_Passage for review_
◆ ◆ ◆ ◆ ◆ ◆ ◆

Outcome: Omitted by SEC
RESOLVED that shareholders of Wells Fargo and Co. request that the Board of Directors report to shareholders by October 2006 on the effect on our company’s business strategy of the challenges created by global climate change. The report should include, but need not be limited to, a discussion of the effects of (a) rising public and regulatory pressures to limit the emission of greenhouse gases, and (b) anticipated changes to our physical environment. This report should be prepared at reasonable cost and omit proprietary information.
Global climate change threatens to affect companies across a wide variety of industries. Numerous reports from respected scientific bodies, such as the Intergovernmental Panel on Climate Change and the National Academy of Sciences, confirm that climate change is real and will cause a variety of profound alterations to the earth’s natural systems if not arrested.
Regulatory responses to climate change have been adopted, and many more are likely. The Kyoto Protocol now requires signatory nations to reduce greenhouse gas emissions on average 5.2% below 1990 levels. U.S. states, including California, have proposed emissions-reduction initiatives.
Changes to our physical environment from climate change may pose serious consequences to real estate investments, the tourism industry, and commercial and individual insurance premiums. A water shortage would have broad impacts on manufacturing, agriculture, forestry, and other sectors. And an increase in dramatic weather patterns could lead to energy volatility and disease pandemic concerns.
According to the company’s website (10/14/05), Wells Fargo and its subsidiaries provide a variety of commercial and retail banking, lending, asset management, mortgage, insurance, and other financial services in all U.S. states and several countries. Our company is also considered the largest crop insurance provider in the U.S., the world’s fifth-largest insurance brokerage, and provides large-scale commercial real estate, construction, and project financing.

◆ ◆ ◆ ◆ ◆ ◆ ◆

_Entries supplied_
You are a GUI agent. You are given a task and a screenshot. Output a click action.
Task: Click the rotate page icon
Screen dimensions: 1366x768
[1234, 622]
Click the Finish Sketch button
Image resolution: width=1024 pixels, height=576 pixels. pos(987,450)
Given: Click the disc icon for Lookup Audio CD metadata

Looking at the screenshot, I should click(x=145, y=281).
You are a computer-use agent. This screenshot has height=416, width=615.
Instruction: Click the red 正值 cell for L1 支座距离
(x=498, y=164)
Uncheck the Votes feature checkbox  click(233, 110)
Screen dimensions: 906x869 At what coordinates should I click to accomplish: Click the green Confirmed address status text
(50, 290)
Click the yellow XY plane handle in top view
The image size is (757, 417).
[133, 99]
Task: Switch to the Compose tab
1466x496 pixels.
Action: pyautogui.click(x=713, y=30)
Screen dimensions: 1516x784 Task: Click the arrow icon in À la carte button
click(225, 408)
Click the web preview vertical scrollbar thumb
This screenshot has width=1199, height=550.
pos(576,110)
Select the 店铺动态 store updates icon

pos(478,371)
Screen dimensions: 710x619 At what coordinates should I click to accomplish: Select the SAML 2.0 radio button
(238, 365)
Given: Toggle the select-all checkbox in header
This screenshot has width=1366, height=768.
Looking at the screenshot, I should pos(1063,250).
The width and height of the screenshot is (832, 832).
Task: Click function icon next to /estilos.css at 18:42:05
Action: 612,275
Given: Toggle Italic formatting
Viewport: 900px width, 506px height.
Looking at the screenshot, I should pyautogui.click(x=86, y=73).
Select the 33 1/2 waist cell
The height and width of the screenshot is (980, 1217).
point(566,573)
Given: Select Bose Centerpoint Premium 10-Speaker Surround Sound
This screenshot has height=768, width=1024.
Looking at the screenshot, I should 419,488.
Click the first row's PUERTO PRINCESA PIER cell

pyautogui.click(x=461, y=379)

◆ ◆ ◆ ◆ ◆ ◆ ◆

_What this exercise asks_
A. In the Wells Fargo shareholder proposal, by what date should the Board of Directors report to shareholders?
B. List the specific financial services that the Wells Fargo shareholder proposal says the company's website names.
C. Why does the Wells Fargo shareholder proposal say companies should be concerned about global climate change?
Use only the Wells Fargo shareholder proposal, not the listing, for what comes next.

_Results of the exercise_
A. By October 2006.

B. Commercial and retail banking, lending, asset management, mortgage, and insurance.

C. Climate change threatens to affect companies in a wide variety of industries. Reports from respected scientific bodies, such as the Intergovernmental Panel on Climate Change and the National Academy of Sciences, confirm that it is real and will cause profound alterations to the earth's natural systems if not arrested.